Até não fico surpreso,lembram que a mesma policia prendeu um policial civil,em plena luz do dia,onde o mesmo se encontrava com sua esposa e filho..A NOSSA P.M.SC NÃO PODE TER TANTOS POLICIAS C/ DESPREPARO EVIDENTE.Atenção autoridades!!!

Julia Zanatta disse...

Quando me ligaram para avisar que ele estava preso nem acreditei. Parei e pensei: em que ano estamos? Ou, em que país? Ridículo!

Marco Antonio Zanfra disse...

Ora, você queria o quê? Que o PPT fosse enfrentar bandido, que costuma reagir a, elém de tudo, anda armado?
Jorge Araújo, premiado fotógrafo da 'Folha', tinha uma versão própria para o hino da PM Paulista: "Legião de idealistas/Nós batemos em jornalistas..."

Fabiano Marques disse...

Nota do Sindicato dos Jornalistas/SC

Repúdio à Polícia Militar


O Sindicato dos Jornalistas de Santa Catarina vem a público repudiar a ação da Polícia Militar catarinense que, não satisfeita em reprimir de maneira violenta os protestos pacíficos da população de Florianópolis contra o aumento das tarifas de ônibus – enfrentando inclusive crianças – agora decidiu impedir os profissionais da comunicação de fazer o seu trabalho de informar sobre os fatos.

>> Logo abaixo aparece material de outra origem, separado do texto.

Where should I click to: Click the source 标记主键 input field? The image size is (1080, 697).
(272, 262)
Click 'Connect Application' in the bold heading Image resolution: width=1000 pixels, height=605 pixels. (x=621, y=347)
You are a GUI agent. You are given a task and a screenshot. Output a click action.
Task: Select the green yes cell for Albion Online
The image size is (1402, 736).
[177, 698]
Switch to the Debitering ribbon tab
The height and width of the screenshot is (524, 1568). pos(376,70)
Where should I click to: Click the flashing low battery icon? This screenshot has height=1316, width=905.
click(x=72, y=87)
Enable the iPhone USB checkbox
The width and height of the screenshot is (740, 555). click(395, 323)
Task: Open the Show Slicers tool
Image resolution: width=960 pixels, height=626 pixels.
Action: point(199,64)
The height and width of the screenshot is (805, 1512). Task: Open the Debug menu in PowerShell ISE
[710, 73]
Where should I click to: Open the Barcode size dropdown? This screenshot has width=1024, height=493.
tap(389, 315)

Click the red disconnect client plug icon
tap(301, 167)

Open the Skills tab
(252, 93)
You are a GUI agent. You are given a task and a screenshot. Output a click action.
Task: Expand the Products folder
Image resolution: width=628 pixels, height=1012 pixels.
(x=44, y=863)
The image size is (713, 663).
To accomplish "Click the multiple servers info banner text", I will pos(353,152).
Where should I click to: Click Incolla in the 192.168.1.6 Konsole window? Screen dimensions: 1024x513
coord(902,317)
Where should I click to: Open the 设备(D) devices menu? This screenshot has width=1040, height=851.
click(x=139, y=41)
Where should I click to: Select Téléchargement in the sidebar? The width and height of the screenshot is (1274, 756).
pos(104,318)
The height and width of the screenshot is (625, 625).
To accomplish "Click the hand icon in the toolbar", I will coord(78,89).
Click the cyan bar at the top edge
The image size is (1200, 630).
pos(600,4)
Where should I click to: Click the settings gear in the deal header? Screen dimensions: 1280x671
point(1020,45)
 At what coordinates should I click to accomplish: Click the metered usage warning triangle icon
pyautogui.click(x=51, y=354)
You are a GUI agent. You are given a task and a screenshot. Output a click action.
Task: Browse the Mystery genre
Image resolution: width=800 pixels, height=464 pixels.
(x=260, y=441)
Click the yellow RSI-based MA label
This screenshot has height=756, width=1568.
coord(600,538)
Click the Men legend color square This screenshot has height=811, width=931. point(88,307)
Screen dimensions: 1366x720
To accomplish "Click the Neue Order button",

Na última sexta-feira, chegou ao extremo de algemar e deter um jornalista, sob a alegação de desacato a autoridade, por ele ter se manifestado no momento em que outro policial tentava impedir o repórter-fotográfico de realizar suas fotos.

Reproduzindo momentos da nossa história que acreditávamos banidos para sempre, a PM de Santa Catarina tem protagonizado cenas de desrespeito ao direito dos cidadãos. É bom que a comunidade saiba que esta polícia que age de forma truculenta é paga com os impostos arrecadados de toda a sociedade. Logo, deveria protegê-la, em lugar de reprimir e impedir a circulação da informação.

A livre manifestação está assegurada na Constituição brasileira. Portanto, não há nada que justifique os fatos registrados na capital catarinense.

Quanto ao trabalho dos jornalistas, é inadmissível que o governo do Estado permita uma ação truculenta como a que foi registrada na sexta-feira. Os profissionais precisam estar junto às manifestações para narrar o que de fato acontece nas ruas de Florianópolis. Se a sociedade permitir que policiais à paisana possam intimidar, impedir a realização do trabalho e, o extremo, que os que têm a condição da força e das armas possam algemar e deter um jornalista por ele estar registrando os eventos nos quais os policiais estão envolvidos, estaremos retrocedendo aos tempos de exceção, em que a liberdade de expressão era tolhida e a população permanecia vendada sobre o que ocorria no país.

Nosso repúdio ao governo do estado, que é, em última instância, o responsável pela ação da Polícia Militar, nosso repúdio ao comando da PM, que não coíbe este tipo de abuso e nossa solidariedade total aos profissionais envolvidos no episódio. O Sindicato se coloca à disposição para qualquer ação que possa ser efetivada e cobrará do governador uma resposta a estes fatos. Se casos como esses forem considerados “normais” em tempos de manifestações e protestos, voltaremos a viver os tempos sombrios da ditadura militar, e isso não podemos admitir, nem como jornalistas, nem como povo.